*** Input data ***

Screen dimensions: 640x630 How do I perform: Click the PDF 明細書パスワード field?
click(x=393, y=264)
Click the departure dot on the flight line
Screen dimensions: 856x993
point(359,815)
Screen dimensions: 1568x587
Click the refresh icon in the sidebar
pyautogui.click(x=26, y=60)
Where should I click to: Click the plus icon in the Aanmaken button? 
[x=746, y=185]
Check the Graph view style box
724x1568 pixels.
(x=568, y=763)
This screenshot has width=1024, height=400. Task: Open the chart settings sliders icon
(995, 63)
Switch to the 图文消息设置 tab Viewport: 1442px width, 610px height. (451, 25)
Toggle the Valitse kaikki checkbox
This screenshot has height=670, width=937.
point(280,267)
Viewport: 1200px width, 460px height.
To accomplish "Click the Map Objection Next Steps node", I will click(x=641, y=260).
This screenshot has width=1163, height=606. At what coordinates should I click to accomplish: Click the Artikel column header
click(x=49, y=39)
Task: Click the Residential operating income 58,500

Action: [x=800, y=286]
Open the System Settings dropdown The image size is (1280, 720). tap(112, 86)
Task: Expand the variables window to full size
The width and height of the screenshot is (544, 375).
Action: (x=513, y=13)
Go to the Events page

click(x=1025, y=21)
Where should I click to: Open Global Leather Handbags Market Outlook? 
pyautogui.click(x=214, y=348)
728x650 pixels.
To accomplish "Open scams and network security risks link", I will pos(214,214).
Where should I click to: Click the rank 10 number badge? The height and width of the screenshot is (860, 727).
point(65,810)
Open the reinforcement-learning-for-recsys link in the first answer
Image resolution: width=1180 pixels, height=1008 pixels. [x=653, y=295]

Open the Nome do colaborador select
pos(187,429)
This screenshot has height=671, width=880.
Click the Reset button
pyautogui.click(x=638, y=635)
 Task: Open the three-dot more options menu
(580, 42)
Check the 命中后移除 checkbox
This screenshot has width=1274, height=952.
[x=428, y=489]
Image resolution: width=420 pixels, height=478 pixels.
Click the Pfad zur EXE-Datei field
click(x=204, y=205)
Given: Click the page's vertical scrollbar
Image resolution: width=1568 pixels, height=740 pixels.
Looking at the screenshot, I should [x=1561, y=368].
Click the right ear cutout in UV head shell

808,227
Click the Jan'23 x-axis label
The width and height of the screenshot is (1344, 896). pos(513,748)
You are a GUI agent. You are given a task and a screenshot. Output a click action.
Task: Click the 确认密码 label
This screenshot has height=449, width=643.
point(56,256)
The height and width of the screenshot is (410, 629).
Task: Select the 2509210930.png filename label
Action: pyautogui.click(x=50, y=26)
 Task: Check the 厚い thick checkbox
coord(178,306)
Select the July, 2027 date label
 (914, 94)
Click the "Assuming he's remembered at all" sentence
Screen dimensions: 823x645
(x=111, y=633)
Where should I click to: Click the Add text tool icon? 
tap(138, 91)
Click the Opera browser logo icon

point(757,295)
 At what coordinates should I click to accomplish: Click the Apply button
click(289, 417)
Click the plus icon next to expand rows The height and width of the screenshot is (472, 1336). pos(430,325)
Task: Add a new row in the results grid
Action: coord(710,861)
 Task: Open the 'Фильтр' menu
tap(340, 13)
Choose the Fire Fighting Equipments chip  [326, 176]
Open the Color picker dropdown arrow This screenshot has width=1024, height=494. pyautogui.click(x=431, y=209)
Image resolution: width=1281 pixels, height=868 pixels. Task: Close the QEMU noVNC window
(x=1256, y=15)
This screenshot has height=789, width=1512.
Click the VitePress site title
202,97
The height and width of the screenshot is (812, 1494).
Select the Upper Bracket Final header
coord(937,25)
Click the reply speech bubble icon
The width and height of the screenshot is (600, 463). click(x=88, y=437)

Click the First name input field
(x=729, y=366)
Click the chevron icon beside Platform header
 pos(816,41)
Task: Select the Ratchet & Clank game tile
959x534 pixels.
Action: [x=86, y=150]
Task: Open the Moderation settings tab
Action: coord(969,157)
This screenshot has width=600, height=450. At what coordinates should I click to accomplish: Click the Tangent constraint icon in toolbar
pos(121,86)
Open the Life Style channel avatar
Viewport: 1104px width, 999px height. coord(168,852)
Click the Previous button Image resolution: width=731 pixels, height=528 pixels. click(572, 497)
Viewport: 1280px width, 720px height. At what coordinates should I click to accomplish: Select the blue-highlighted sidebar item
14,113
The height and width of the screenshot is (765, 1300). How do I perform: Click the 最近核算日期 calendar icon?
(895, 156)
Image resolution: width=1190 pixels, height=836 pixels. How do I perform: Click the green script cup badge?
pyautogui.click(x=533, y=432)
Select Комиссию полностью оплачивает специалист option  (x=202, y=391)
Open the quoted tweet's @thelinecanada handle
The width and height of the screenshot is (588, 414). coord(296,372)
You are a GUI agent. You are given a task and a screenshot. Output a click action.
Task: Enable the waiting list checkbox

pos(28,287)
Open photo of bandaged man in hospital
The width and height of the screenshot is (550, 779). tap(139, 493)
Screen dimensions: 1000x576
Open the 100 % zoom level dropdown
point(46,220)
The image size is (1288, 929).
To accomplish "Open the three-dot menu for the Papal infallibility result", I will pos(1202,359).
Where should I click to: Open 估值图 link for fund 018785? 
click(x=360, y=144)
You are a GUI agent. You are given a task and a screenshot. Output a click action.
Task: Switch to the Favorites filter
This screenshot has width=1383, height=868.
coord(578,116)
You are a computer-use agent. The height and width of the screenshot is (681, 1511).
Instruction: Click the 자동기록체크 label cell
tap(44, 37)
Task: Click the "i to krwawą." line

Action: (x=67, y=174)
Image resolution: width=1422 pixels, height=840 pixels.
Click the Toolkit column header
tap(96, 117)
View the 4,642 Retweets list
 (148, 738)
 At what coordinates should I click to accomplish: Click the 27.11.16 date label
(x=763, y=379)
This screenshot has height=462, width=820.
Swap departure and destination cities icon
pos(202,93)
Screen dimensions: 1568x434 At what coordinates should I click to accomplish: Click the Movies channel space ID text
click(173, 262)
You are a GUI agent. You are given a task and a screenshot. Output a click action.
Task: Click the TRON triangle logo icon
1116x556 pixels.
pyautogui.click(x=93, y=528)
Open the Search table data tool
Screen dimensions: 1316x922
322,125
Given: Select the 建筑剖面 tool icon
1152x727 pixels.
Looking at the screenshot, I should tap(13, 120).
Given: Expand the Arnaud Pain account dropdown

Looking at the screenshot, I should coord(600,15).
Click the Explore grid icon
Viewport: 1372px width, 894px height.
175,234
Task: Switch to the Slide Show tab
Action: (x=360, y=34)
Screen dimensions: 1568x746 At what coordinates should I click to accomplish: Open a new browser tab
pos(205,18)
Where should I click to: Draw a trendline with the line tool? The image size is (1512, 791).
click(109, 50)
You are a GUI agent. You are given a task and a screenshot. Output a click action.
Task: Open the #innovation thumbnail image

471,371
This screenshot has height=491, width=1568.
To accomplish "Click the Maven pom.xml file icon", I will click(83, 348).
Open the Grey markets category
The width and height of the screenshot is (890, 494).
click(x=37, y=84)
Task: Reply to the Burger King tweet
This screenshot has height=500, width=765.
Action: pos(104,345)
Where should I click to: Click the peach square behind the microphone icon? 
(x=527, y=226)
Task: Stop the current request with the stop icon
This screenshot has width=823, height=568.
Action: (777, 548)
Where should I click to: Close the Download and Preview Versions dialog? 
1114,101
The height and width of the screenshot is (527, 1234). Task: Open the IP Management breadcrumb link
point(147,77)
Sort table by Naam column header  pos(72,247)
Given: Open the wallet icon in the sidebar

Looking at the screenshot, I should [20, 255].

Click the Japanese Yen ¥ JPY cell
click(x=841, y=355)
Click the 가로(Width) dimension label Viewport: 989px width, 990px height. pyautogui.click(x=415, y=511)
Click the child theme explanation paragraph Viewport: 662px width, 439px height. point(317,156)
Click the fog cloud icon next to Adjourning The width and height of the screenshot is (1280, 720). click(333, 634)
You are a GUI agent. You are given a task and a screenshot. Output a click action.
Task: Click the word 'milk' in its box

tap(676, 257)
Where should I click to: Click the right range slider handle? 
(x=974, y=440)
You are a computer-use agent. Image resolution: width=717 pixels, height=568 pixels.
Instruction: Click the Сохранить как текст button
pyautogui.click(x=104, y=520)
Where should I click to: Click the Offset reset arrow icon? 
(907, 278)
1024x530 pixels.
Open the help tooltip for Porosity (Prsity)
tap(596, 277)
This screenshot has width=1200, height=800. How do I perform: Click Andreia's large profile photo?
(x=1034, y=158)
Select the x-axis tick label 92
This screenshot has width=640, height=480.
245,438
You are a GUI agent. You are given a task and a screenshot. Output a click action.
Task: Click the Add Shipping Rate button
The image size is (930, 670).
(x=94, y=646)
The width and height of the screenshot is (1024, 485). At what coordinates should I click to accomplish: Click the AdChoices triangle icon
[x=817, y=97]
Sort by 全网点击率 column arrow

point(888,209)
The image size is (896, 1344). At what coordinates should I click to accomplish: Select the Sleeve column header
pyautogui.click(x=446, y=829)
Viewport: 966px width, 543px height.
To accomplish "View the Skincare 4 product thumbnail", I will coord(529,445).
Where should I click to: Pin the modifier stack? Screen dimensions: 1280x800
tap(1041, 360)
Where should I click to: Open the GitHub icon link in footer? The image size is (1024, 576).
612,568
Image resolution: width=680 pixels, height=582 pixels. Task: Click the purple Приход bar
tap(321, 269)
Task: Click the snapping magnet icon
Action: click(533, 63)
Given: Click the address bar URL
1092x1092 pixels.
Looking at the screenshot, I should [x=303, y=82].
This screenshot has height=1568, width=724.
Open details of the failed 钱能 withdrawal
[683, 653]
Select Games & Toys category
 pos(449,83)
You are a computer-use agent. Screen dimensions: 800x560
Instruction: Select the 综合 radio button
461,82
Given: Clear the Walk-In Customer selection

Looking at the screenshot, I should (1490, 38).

*** End of Input data ***

■ What you should do
Of the entries above, repeat exactly the lines between the line with "Open photo of bandaged man in hospital" and the line with "This screenshot has height=491, width=1568.", inclusive, and no others.

■ Task result
Open photo of bandaged man in hospital
The width and height of the screenshot is (550, 779). tap(139, 493)
Screen dimensions: 1000x576
Open the 100 % zoom level dropdown
point(46,220)
The image size is (1288, 929).
To accomplish "Open the three-dot menu for the Papal infallibility result", I will pos(1202,359).
Where should I click to: Open 估值图 link for fund 018785? 
click(x=360, y=144)
You are a GUI agent. You are given a task and a screenshot. Output a click action.
Task: Switch to the Favorites filter
This screenshot has width=1383, height=868.
coord(578,116)
You are a computer-use agent. The height and width of the screenshot is (681, 1511).
Instruction: Click the 자동기록체크 label cell
tap(44, 37)
Task: Click the "i to krwawą." line

Action: (x=67, y=174)
Image resolution: width=1422 pixels, height=840 pixels.
Click the Toolkit column header
tap(96, 117)
View the 4,642 Retweets list
 (148, 738)
 At what coordinates should I click to accomplish: Click the 27.11.16 date label
(x=763, y=379)
This screenshot has height=462, width=820.
Swap departure and destination cities icon
pos(202,93)
Screen dimensions: 1568x434 At what coordinates should I click to accomplish: Click the Movies channel space ID text
click(173, 262)
You are a GUI agent. You are given a task and a screenshot. Output a click action.
Task: Click the TRON triangle logo icon
1116x556 pixels.
pyautogui.click(x=93, y=528)
Open the Search table data tool
Screen dimensions: 1316x922
322,125
Given: Select the 建筑剖面 tool icon
1152x727 pixels.
Looking at the screenshot, I should tap(13, 120).
Given: Expand the Arnaud Pain account dropdown

Looking at the screenshot, I should coord(600,15).
Click the Explore grid icon
Viewport: 1372px width, 894px height.
175,234
Task: Switch to the Slide Show tab
Action: (x=360, y=34)
Screen dimensions: 1568x746 At what coordinates should I click to accomplish: Open a new browser tab
pos(205,18)
Where should I click to: Draw a trendline with the line tool? The image size is (1512, 791).
click(109, 50)
You are a GUI agent. You are given a task and a screenshot. Output a click action.
Task: Open the #innovation thumbnail image

471,371
This screenshot has height=491, width=1568.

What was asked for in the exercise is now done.